"Ich persönlich habe überhaupt kein Problem, wenn mein Gutachten nächstes Jahr neben das Westpfahl-Gutachten gelegt wird", sagt der Kölner Strafrechtler Björn Gercke der "Zeit"-Beilage "Christ & Welt" (Donnerstag). "Dann können sich alle ein Bild machen. Wenn dies in irgendeiner Form äußerungsrechtlich möglich sein sollte, würde ich dies im Sinne von Transparenz begrüßen."
Das Erzbistum Köln hatte am Freitag angekündigt, ein 2018 in Auftrag gegebenes Gutachten der Münchner Rechtsanwaltskanzlei Westpfahl, Spilker, Wastl nicht zu veröffentlichen. Kardinal Rainer Maria Woelki, der das Gutachten nach eigener Aussage selbst nicht kennt, begründete dies mit handwerklichen Mängeln der Untersuchung und berief sich dabei auf die Einschätzung von Gercke und zwei weiteren Juristen.

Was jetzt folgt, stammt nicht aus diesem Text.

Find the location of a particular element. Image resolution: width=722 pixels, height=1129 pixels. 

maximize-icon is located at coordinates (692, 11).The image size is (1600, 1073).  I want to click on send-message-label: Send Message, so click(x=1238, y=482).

Die Münchner Kanzlei wies die Kritik zurück; das Gutachten könne jederzeit veröffentlicht werden.
Veröffentlichung spätestens im März 2021 geplant
Woelki hatte für seine Entscheidung auch die Zustimmung des Beirats von Betroffenen sexualisierter Gewalt eingeholt. Doch nun sprach sich auch dessen Sprecher Patrick Bauer für eine Veröffentlichung aus. Er sei bei der Sitzung des Gremiums von den Beratungen über den Weitergang der Studie überrascht worden, sagte er dem Portal katholisch.de.
Unterdessen teilte das Erzbistum mit, dem Betroffenenbeirat das Westpfahl-Gutachten zur Kenntnis anzubieten, sobald das "belastbare Gutachten" von Gercke vorliege. Geplant ist eine Veröffentlichung spätestens am 18. März 2021.

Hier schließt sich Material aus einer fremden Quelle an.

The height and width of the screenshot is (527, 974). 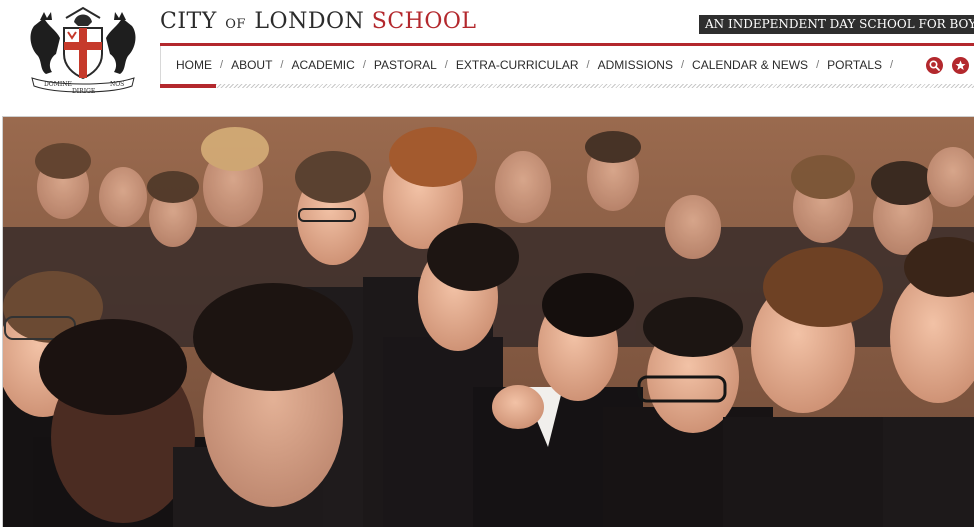 What do you see at coordinates (310, 22) in the screenshot?
I see `site-title-london: LONDON` at bounding box center [310, 22].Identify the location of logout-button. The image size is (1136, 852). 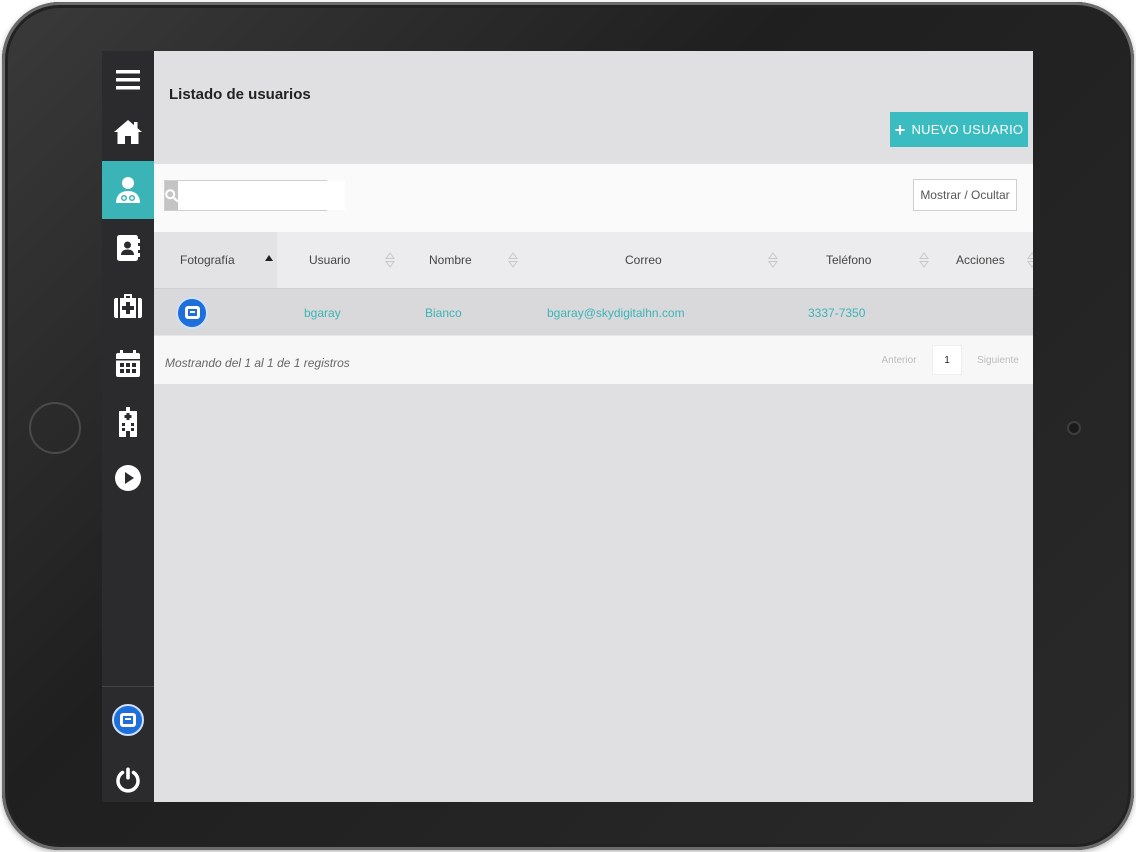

Kritik an Forderung nach Nennung von Namen
Das Gutachten soll nach dem Wunsch des Kardinals ausdrücklich Namen von heutigen und ehemaligen Verantwortlichen im Umgang mit Fällen sexualisierter Gewalt nennen. Mehrere Kleriker, darunter der frühere Kölner Personalchef und heutige Hamburger Erzbischof Stefan Heße, hatten rechtliche Bedenken gegen die Ausarbeitung der Münchner Kanzlei erhoben.

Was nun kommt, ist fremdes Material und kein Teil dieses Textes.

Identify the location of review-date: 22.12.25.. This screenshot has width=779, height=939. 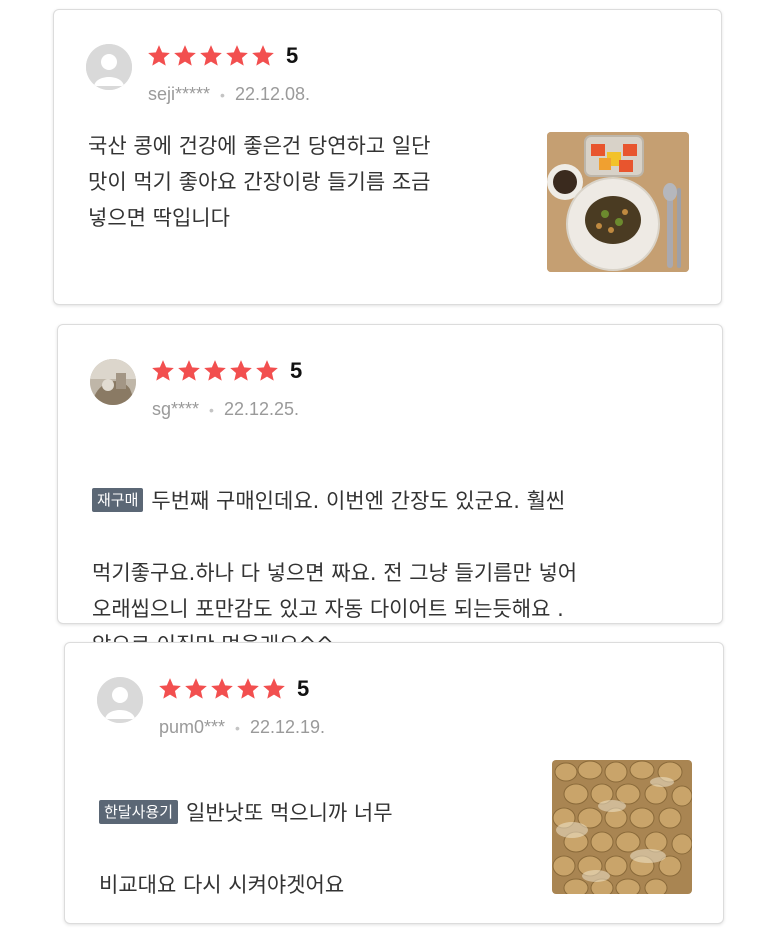
(262, 409).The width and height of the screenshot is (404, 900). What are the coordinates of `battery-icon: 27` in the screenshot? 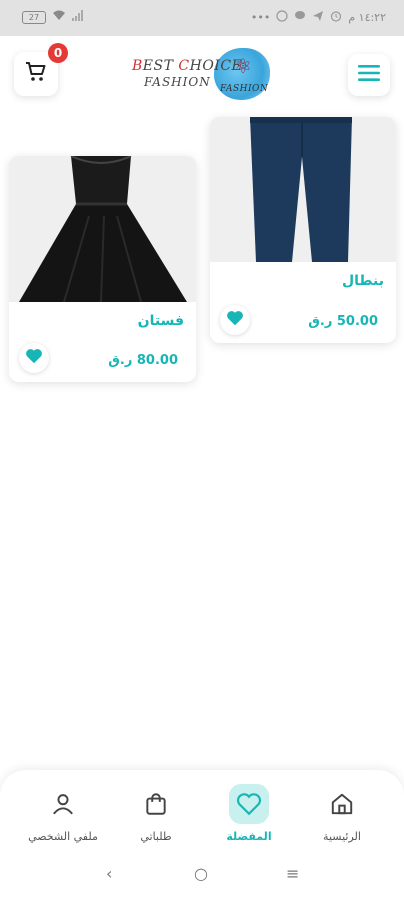 It's located at (34, 17).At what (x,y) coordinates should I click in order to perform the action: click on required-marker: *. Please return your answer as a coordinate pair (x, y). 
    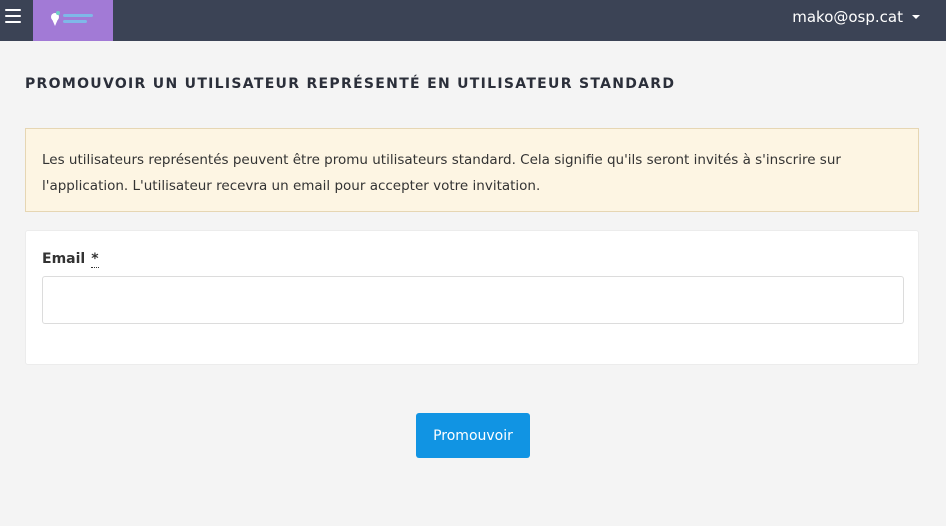
    Looking at the image, I should click on (95, 260).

Gercke sagt "Christ & Welt": "Wir werden diese Untersuchung juristisch wasserfest machen." Vor Veröffentlichung werde das Erzbistum die Untersuchung wie schon die Westphal-Studie sicher einer äußerungsrechtlichen Bewertung unterziehen lassen. "Dies ist durchaus üblich. Und damit habe ich kein Problem."